Nine in ten active savers now in DC master trusts

Over 16 million people have saved £38.5bn into master trusts, an increase from 13.4 million in 2018, new data from The Pensions Regulator (TPR) has revealed.

In its annual report, DC Trust, TPR revealed that master trust membership had increased from 270,000 at the beginning of 2012, with nine out of ten people saving into the largest master trusts.

The regulator stated that the rise of master trust membership showed “the impact of master trust authorisation” and had “created a safe and stable market for workplace pensions”.

However, TPR also revealed that average assets per member fell for the seventh consecutive year.

Although this could be due to more low earners having pensions due to auto-enrolment, average DC assets per membership at retirement had fallen by 43 per cent in 2019, to just £5,500.

Furthermore, this is a 72 per cent decrease since the beginning of 2015.

As master trusts have grown, the DC market has also been subject to "further concentration", with the number of schemes which identity as DC falling by 12 per cent over the last year, and 42 per cent since 2010.

TPR executive director of policy, analysis and advice, David Fairs said: “Thanks to the success of automatic enrolment, the vast majority of DC members are saving into large, stable master trusts which, through the authorisation programme, have demonstrated to us that they meet the high governance standards”.

The majority (95 per cent) of remaining DC schemes identify as micro schemes, with 91 per cent of these identifying as a 'Relevant Small Scheme'.

Fairs added: “The drop in the number of DC schemes shows many are consolidating.
Consolidation is good news for savers - we only want to see well governed schemes that meet our expectations in the market place so that all savers have the best opportunity to save for a retirement they want.

“We know many small schemes are poorly run and we are working with the industry to drive up standards of governance and trusteeship.

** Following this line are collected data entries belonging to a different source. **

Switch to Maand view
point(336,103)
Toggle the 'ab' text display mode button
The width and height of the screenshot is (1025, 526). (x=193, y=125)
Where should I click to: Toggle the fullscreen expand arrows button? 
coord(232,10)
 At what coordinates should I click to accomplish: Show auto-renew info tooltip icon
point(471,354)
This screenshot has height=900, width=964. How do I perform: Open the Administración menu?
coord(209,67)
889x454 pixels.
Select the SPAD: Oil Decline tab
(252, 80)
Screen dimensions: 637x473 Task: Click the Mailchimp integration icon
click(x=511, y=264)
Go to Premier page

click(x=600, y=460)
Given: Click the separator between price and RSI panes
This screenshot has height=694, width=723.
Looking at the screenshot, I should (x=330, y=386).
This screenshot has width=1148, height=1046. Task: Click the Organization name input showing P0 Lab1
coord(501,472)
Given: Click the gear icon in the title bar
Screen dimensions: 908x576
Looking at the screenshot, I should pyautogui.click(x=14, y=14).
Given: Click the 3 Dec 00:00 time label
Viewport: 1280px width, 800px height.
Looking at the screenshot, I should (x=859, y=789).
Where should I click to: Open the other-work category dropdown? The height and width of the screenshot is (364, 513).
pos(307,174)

For trustees who cannot or will not fulfil their responsibilities properly, we encourage them to consider consolidation.”

Reported DC asset values now total £71.3bn, an increase of £10bn (16 per cent) since last year and 222 per cent since the beginning of 2012.

The report also revealed a 55 per cent increase in member contributions throughout 2019, compared to an increase of just 25 per cent in 2018.

Despite the rise in contributions, the report showed that average assets per member have continued to decline every year since 2013.

This rate appears to be “stabilising” though, as 2019 saw a decrease of just 2 per cent, compared to 6 per cent in 2018.

The report noted that that this trend was likely due to the influx of savers introduced by automatic enrolment, while the rise in contributions may be due to the increase in minimum auto-enrolment contributions implemented in April 2019.

The impact of an ageing population was also seen, with the number of memberships that retired increasing by 46 per cent compared to 2018, rising from 51,000 to 95,000.

Commenting on the report, Smart Pension director of policy, Darren Philp, said: "Master trust authorisation and the regulator’s efforts to raise standards across all schemes is changing the shape of the market and driving consolidation.

"This will only be of benefit pension savers. If we are auto enrolling people into a pension it's only right that we make sure that schemes have scale and good governance, provide value for money and the security to ensure scheme members' savings are protected.

"Further consolidation is inevitable as the regulator continues to raise standards and expects the whole occupational sector to up its game."